Results for model gpt-4o-mini


Relevance,NON_RELEVANT,PARTLY_RELEVANT,RELEVANT
prompt,Unnamed: 1_level_1,Unnamed: 2_level_1,Unnamed: 3_level_1
"Answer the QUESTION based on the CONTEXT from the user manual. If the provided CONTEXT does not provide the information needed to answer the QUESTION, then just respond with the page numbers from the CONTEXT and tell the user to look at those page numbers.",2.0,9.0,15.0
Answer the QUESTION based on the CONTEXT from the user manual. Respond with the page numbers from the CONTEXT.,,7.0,19.0
Answer the QUESTION soley based on the CONTEXT from the user manual. Your response must include the relevant page numbers from the CONTEXT.,1.0,4.0,21.0


In [114]:
# Summary statistics for model response times.
model_answer_df.groupby('model', as_index=False)['response_time'].describe()
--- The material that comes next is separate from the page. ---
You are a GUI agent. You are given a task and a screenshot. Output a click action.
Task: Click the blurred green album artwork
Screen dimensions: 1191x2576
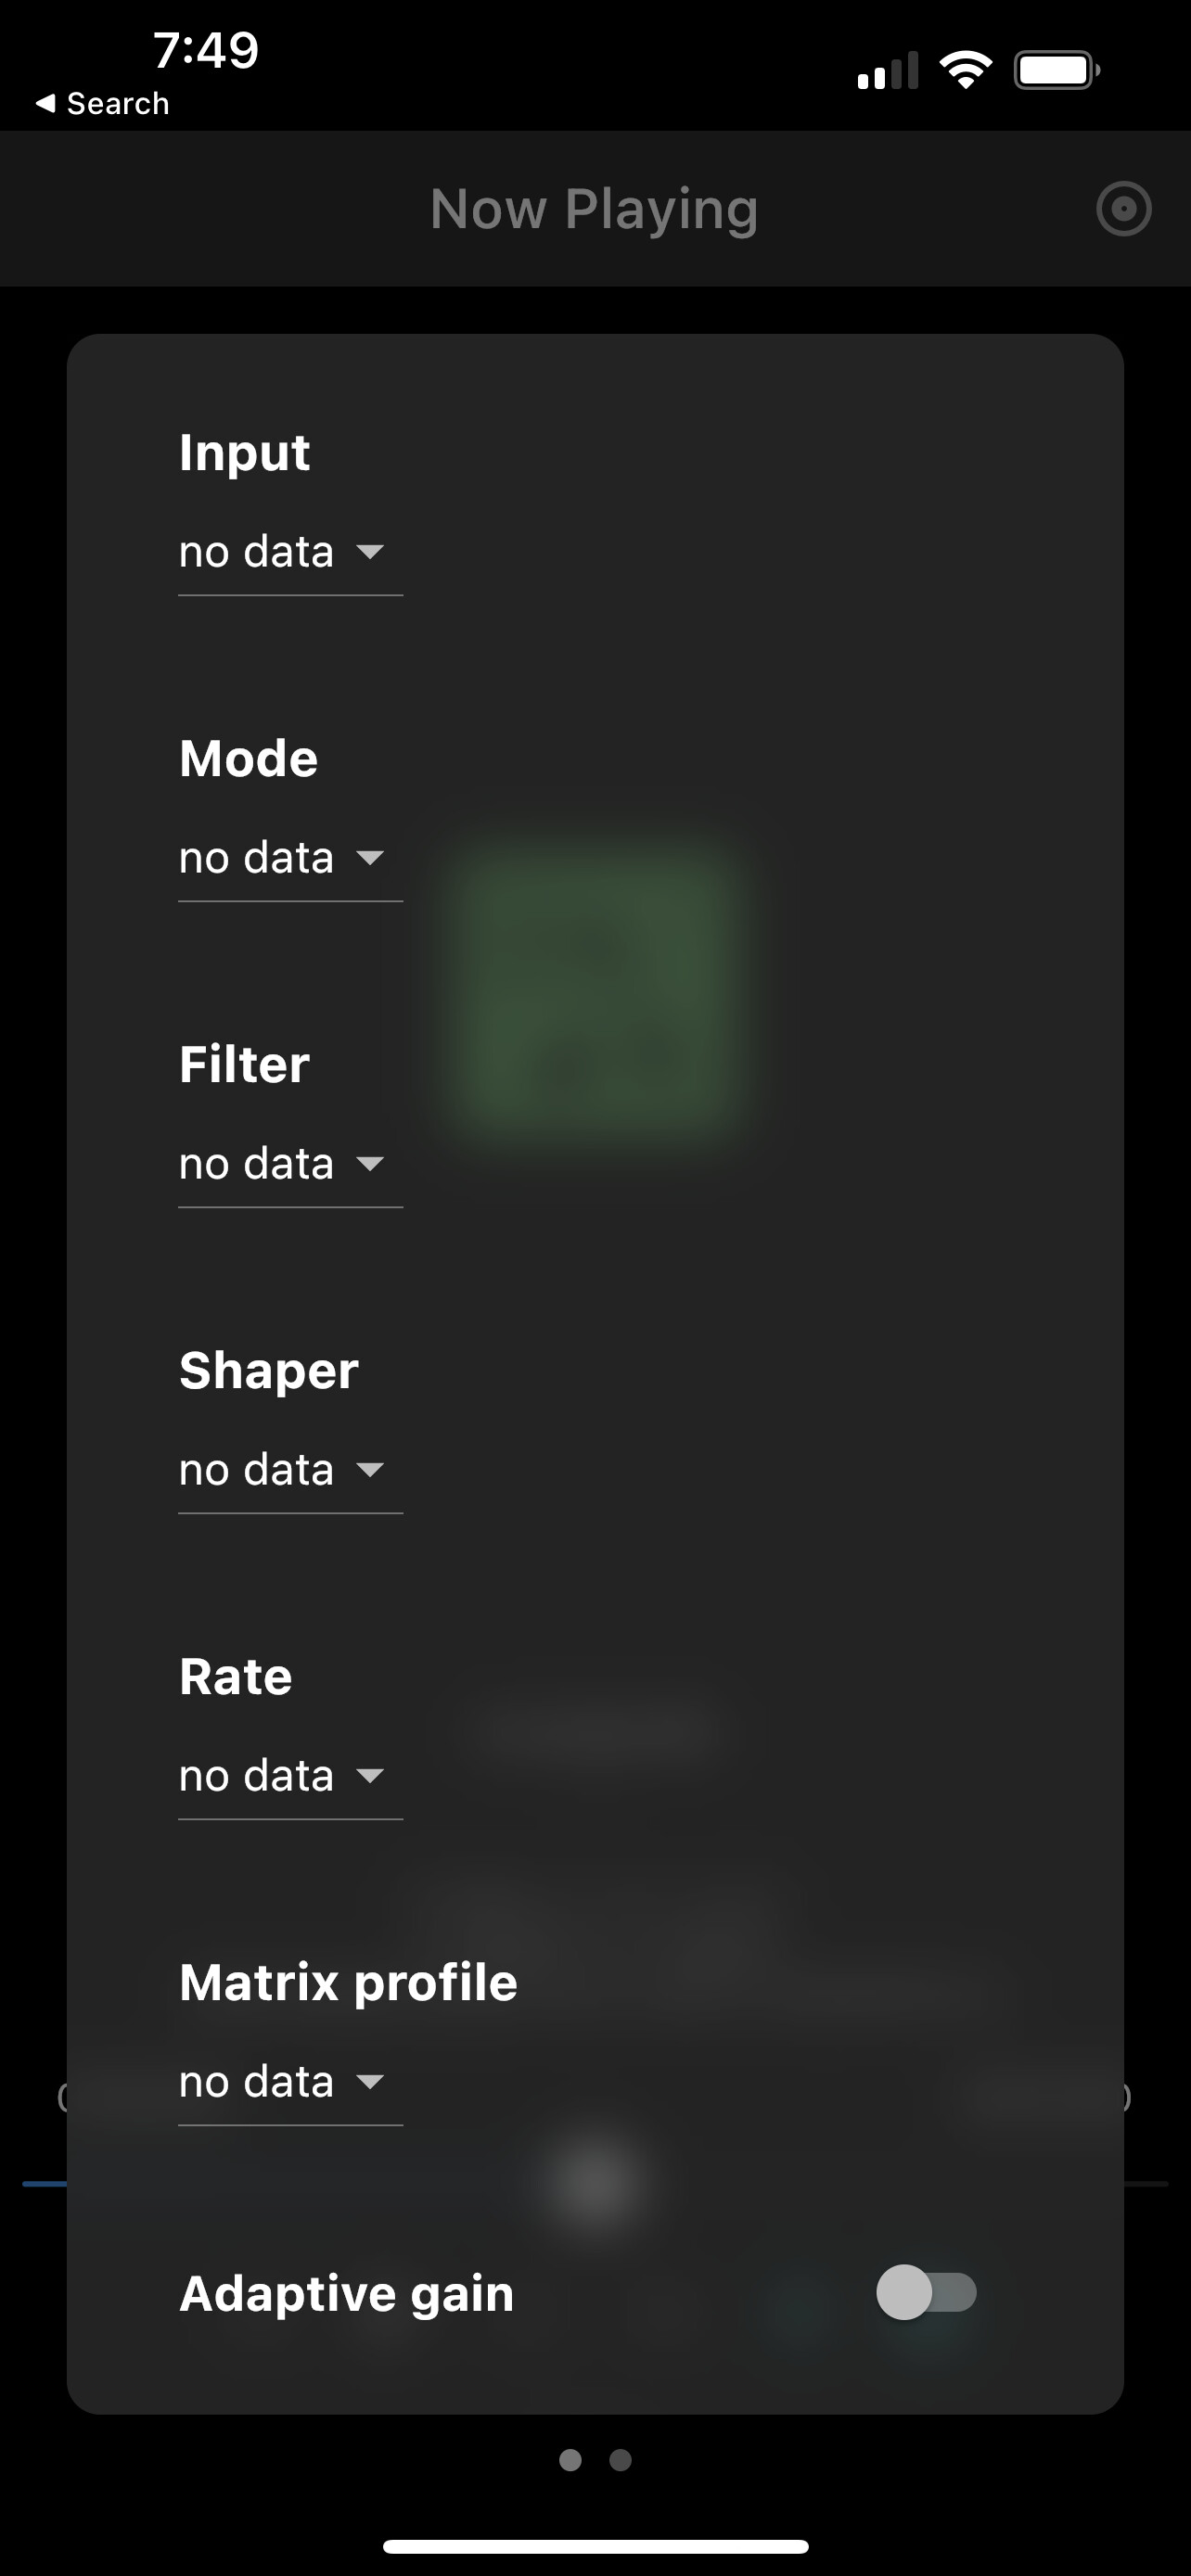coord(596,985)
Unnamed: 0,model,count,mean,std,min,25%,50%,75%,max
0,gemma2,78.0,213.839553,30.574609,149.295184,192.681688,210.900636,231.422424,296.395015
1,gpt-4o-mini,78.0,1.977341,1.14265,0.584887,1.232641,1.597632,2.296391,6.319951


Both models performed best with the third query option. It is disappointing results for the Gemma2 model, as I would prefer to run this application without an external paid service, but there is a significant difference in response time and results.